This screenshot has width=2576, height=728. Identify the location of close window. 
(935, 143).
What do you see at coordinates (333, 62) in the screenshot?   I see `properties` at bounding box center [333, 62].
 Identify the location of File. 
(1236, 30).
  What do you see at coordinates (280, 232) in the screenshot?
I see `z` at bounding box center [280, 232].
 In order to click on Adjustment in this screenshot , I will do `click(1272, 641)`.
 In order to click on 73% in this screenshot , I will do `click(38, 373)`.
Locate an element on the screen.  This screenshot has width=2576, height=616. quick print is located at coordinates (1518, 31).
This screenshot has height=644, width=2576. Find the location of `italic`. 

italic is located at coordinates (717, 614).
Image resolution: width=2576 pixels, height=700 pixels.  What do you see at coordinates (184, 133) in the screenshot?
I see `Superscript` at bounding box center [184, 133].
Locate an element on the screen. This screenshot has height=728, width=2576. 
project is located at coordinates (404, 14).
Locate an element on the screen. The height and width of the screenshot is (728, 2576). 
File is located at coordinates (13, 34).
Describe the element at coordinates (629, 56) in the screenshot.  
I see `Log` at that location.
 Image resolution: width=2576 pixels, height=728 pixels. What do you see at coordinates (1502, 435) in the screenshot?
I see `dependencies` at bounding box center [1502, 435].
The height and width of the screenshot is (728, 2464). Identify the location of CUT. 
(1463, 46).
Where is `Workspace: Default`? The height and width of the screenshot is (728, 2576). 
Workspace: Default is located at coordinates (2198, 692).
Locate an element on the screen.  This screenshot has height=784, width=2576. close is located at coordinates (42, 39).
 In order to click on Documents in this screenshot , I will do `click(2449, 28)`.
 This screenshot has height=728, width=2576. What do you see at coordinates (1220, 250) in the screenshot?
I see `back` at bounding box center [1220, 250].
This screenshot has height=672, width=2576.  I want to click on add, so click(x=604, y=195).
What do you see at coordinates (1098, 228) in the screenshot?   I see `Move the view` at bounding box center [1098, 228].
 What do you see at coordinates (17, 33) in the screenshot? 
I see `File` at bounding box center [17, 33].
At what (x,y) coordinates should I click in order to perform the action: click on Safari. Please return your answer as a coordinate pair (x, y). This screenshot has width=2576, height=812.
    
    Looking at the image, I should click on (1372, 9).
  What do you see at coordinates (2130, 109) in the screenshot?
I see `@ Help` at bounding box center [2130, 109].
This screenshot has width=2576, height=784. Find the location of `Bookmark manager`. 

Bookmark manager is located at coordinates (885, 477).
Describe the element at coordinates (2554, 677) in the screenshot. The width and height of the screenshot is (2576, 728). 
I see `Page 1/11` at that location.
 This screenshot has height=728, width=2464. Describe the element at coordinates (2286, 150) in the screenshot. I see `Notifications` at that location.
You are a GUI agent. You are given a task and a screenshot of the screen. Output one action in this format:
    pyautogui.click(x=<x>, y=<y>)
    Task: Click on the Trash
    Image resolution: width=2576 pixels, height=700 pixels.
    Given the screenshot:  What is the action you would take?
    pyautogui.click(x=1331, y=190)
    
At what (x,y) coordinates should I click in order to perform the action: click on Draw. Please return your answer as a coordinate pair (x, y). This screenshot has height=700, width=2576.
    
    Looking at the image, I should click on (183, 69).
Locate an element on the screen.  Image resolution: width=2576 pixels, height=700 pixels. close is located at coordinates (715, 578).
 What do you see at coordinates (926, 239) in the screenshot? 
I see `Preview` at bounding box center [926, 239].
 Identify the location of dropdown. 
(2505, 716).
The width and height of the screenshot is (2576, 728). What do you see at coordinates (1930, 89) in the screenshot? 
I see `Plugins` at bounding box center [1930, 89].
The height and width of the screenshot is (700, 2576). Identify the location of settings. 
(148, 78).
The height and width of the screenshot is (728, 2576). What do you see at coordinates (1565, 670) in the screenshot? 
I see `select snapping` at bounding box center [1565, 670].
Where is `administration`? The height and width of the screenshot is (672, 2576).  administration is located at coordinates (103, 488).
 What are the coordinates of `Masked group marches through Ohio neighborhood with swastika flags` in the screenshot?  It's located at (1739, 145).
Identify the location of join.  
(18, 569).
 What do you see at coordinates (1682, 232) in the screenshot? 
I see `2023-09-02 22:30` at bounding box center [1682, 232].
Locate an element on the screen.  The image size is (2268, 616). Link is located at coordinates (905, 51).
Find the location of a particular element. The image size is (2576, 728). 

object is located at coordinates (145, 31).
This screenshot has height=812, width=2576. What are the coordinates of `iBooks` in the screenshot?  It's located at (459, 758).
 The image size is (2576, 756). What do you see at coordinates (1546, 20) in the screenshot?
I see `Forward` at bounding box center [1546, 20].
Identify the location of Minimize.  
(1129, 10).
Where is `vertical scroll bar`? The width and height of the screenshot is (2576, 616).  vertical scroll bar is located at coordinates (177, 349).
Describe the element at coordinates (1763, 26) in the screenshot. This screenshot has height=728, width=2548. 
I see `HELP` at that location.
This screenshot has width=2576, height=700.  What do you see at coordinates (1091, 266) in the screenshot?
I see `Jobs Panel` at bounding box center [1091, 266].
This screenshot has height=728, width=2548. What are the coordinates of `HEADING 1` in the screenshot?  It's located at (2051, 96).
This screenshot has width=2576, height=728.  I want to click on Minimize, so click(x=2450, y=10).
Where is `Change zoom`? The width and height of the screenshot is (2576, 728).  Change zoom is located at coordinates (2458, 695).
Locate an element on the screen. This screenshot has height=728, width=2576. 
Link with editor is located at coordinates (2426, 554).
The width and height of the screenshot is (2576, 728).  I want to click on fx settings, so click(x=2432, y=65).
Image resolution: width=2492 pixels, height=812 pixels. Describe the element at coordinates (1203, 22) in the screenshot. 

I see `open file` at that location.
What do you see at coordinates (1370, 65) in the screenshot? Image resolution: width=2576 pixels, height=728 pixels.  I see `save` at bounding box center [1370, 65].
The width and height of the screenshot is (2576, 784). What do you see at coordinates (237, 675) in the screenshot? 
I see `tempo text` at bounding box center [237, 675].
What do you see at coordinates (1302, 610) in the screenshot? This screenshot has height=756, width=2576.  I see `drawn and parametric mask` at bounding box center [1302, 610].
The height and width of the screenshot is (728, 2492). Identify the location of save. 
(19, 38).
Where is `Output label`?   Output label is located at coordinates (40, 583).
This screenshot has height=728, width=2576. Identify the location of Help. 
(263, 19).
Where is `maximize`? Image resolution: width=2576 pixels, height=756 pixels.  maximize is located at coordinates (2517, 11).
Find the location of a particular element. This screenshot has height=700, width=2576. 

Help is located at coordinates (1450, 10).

## TASK INSTRUCTIONS
Can you convert all the entries above into a JSON list of strings with one string per line, leaving out blank lines?

## RESULT OF THIS TASK
[
  "This screenshot has width=2576, height=728. Identify the location of close window. ",
  "(935, 143).",
  "What do you see at coordinates (333, 62) in the screenshot?   I see `properties` at bounding box center [333, 62].",
  " Identify the location of File. ",
  "(1236, 30).",
  "  What do you see at coordinates (280, 232) in the screenshot?",
  "I see `z` at bounding box center [280, 232].",
  " In order to click on Adjustment in this screenshot , I will do `click(1272, 641)`.",
  " In order to click on 73% in this screenshot , I will do `click(38, 373)`.",
  "Locate an element on the screen.  This screenshot has width=2576, height=616. quick print is located at coordinates (1518, 31).",
  "This screenshot has height=644, width=2576. Find the location of `italic`. ",
  "italic is located at coordinates (717, 614).",
  "Image resolution: width=2576 pixels, height=700 pixels.  What do you see at coordinates (184, 133) in the screenshot?",
  "I see `Superscript` at bounding box center [184, 133].",
  "Locate an element on the screen. This screenshot has height=728, width=2576. ",
  "project is located at coordinates (404, 14).",
  "Locate an element on the screen. The height and width of the screenshot is (728, 2576). ",
  "File is located at coordinates (13, 34).",
  "Describe the element at coordinates (629, 56) in the screenshot.  ",
  "I see `Log` at that location.",
  " Image resolution: width=2576 pixels, height=728 pixels. What do you see at coordinates (1502, 435) in the screenshot?",
  "I see `dependencies` at bounding box center [1502, 435].",
  "The height and width of the screenshot is (728, 2464). Identify the location of CUT. ",
  "(1463, 46).",
  "Where is `Workspace: Default`? The height and width of the screenshot is (728, 2576). ",
  "Workspace: Default is located at coordinates (2198, 692).",
  "Locate an element on the screen.  This screenshot has height=784, width=2576. close is located at coordinates (42, 39).",
  " In order to click on Documents in this screenshot , I will do `click(2449, 28)`.",
  " This screenshot has height=728, width=2576. What do you see at coordinates (1220, 250) in the screenshot?",
  "I see `back` at bounding box center [1220, 250].",
  "This screenshot has height=672, width=2576.  I want to click on add, so click(x=604, y=195).",
  "What do you see at coordinates (1098, 228) in the screenshot?   I see `Move the view` at bounding box center [1098, 228].",
  " What do you see at coordinates (17, 33) in the screenshot? ",
  "I see `File` at bounding box center [17, 33].",
  "At what (x,y) coordinates should I click in order to perform the action: click on Safari. Please return your answer as a coordinate pair (x, y). This screenshot has width=2576, height=812.",
  "    Looking at the image, I should click on (1372, 9).",
  "  What do you see at coordinates (2130, 109) in the screenshot?",
  "I see `@ Help` at bounding box center [2130, 109].",
  "This screenshot has width=2576, height=784. Find the location of `Bookmark manager`. ",
  "Bookmark manager is located at coordinates (885, 477).",
  "Describe the element at coordinates (2554, 677) in the screenshot. The width and height of the screenshot is (2576, 728). ",
  "I see `Page 1/11` at that location.",
  " This screenshot has height=728, width=2464. Describe the element at coordinates (2286, 150) in the screenshot. I see `Notifications` at that location.",
  "You are a GUI agent. You are given a task and a screenshot of the screen. Output one action in this format:",
  "    pyautogui.click(x=<x>, y=<y>)",
  "    Task: Click on the Trash",
  "    Image resolution: width=2576 pixels, height=700 pixels.",
  "    Given the screenshot:  What is the action you would take?",
  "    pyautogui.click(x=1331, y=190)",
  "At what (x,y) coordinates should I click in order to perform the action: click on Draw. Please return your answer as a coordinate pair (x, y). This screenshot has height=700, width=2576.",
  "    Looking at the image, I should click on (183, 69).",
  "Locate an element on the screen.  Image resolution: width=2576 pixels, height=700 pixels. close is located at coordinates (715, 578).",
  " What do you see at coordinates (926, 239) in the screenshot? ",
  "I see `Preview` at bounding box center [926, 239].",
  " Identify the location of dropdown. ",
  "(2505, 716).",
  "The width and height of the screenshot is (2576, 728). What do you see at coordinates (1930, 89) in the screenshot? ",
  "I see `Plugins` at bounding box center [1930, 89].",
  "The height and width of the screenshot is (700, 2576). Identify the location of settings. ",
  "(148, 78).",
  "The height and width of the screenshot is (728, 2576). What do you see at coordinates (1565, 670) in the screenshot? ",
  "I see `select snapping` at bounding box center [1565, 670].",
  "Where is `administration`? The height and width of the screenshot is (672, 2576).  administration is located at coordinates (103, 488).",
  " What are the coordinates of `Masked group marches through Ohio neighborhood with swastika flags` in the screenshot?  It's located at (1739, 145).",
  "Identify the location of join.  ",
  "(18, 569).",
  " What do you see at coordinates (1682, 232) in the screenshot? ",
  "I see `2023-09-02 22:30` at bounding box center [1682, 232].",
  "Locate an element on the screen.  The image size is (2268, 616). Link is located at coordinates (905, 51).",
  "Find the location of a particular element. The image size is (2576, 728). ",
  "object is located at coordinates (145, 31).",
  "This screenshot has height=812, width=2576. What are the coordinates of `iBooks` in the screenshot?  It's located at (459, 758).",
  " The image size is (2576, 756). What do you see at coordinates (1546, 20) in the screenshot?",
  "I see `Forward` at bounding box center [1546, 20].",
  "Identify the location of Minimize.  ",
  "(1129, 10).",
  "Where is `vertical scroll bar`? The width and height of the screenshot is (2576, 616).  vertical scroll bar is located at coordinates (177, 349).",
  "Describe the element at coordinates (1763, 26) in the screenshot. This screenshot has height=728, width=2548. ",
  "I see `HELP` at that location.",
  "This screenshot has width=2576, height=700.  What do you see at coordinates (1091, 266) in the screenshot?",
  "I see `Jobs Panel` at bounding box center [1091, 266].",
  "This screenshot has height=728, width=2548. What are the coordinates of `HEADING 1` in the screenshot?  It's located at (2051, 96).",
  "This screenshot has width=2576, height=728.  I want to click on Minimize, so click(x=2450, y=10).",
  "Where is `Change zoom`? The width and height of the screenshot is (2576, 728).  Change zoom is located at coordinates (2458, 695).",
  "Locate an element on the screen. This screenshot has height=728, width=2576. ",
  "Link with editor is located at coordinates (2426, 554).",
  "The width and height of the screenshot is (2576, 728).  I want to click on fx settings, so click(x=2432, y=65).",
  "Image resolution: width=2492 pixels, height=812 pixels. Describe the element at coordinates (1203, 22) in the screenshot. ",
  "I see `open file` at that location.",
  "What do you see at coordinates (1370, 65) in the screenshot? Image resolution: width=2576 pixels, height=728 pixels.  I see `save` at bounding box center [1370, 65].",
  "The width and height of the screenshot is (2576, 784). What do you see at coordinates (237, 675) in the screenshot? ",
  "I see `tempo text` at bounding box center [237, 675].",
  "What do you see at coordinates (1302, 610) in the screenshot? This screenshot has height=756, width=2576.  I see `drawn and parametric mask` at bounding box center [1302, 610].",
  "The height and width of the screenshot is (728, 2492). Identify the location of save. ",
  "(19, 38).",
  "Where is `Output label`?   Output label is located at coordinates (40, 583).",
  "This screenshot has height=728, width=2576. Identify the location of Help. ",
  "(263, 19).",
  "Where is `maximize`? Image resolution: width=2576 pixels, height=756 pixels.  maximize is located at coordinates (2517, 11).",
  "Find the location of a particular element. This screenshot has height=700, width=2576. ",
  "Help is located at coordinates (1450, 10)."
]